Ferrari’s team boss didn’t sugarcoat it. Fred Vasseur says the rumour storm that swirled around his job before the summer break didn’t just irritate him — it actively slowed down his contract talks with Maranello.

Ferrari confirmed a new multi-year deal for Vasseur ahead of the Hungarian Grand Prix, finally shutting down weeks of speculation that had flared up around the Canadian GP. Italian reports suggested the team was weighing alternatives after a winless start to 2025, with Antonello Coletta — who oversees Ferrari’s World Endurance Championship programme — floated as a possible F1 successor for 2026. There were even whispers of an approach to Christian Horner earlier in the season before his Red Bull exit.

Speaking to Auto Motor und Sport, Vasseur said the noise crossed a line, particularly when it dragged others into the crossfire. “Rumours caused the turmoil.
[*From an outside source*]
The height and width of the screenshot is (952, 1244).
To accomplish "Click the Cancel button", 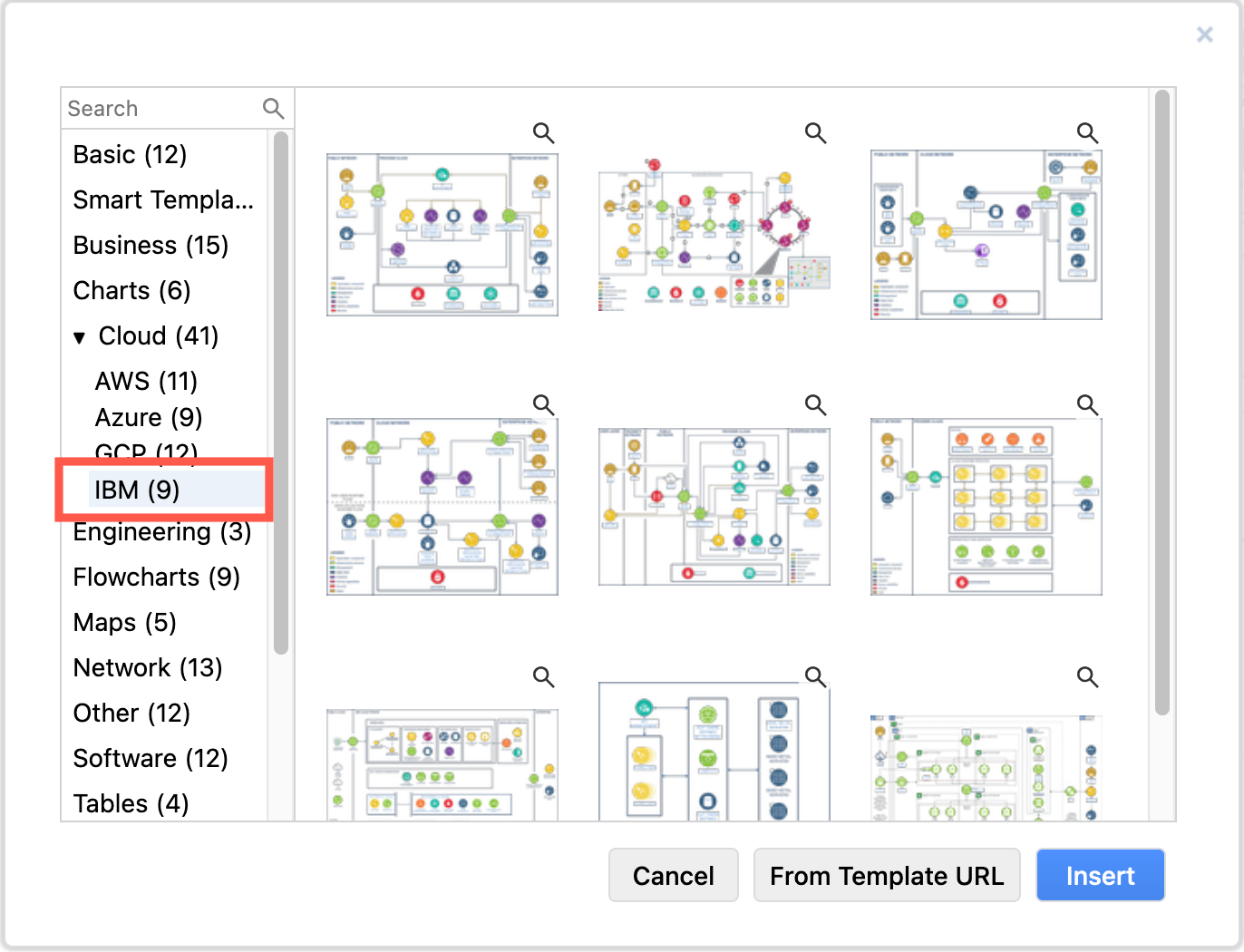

I didn’t spread them, the media did,” he said. “When these rumours first appeared in Canada, I was really angry because they went too far. My technical director Loic Serra was accused of not doing a good job, but the 2025 car was practically finished when Loic started working for us [in October]. The story with Charles Leclerc was similar. Some people regularly wrote that Charles was going to Mercedes. No one cared that he repeatedly confirmed he had a long-term contract with Ferrari.”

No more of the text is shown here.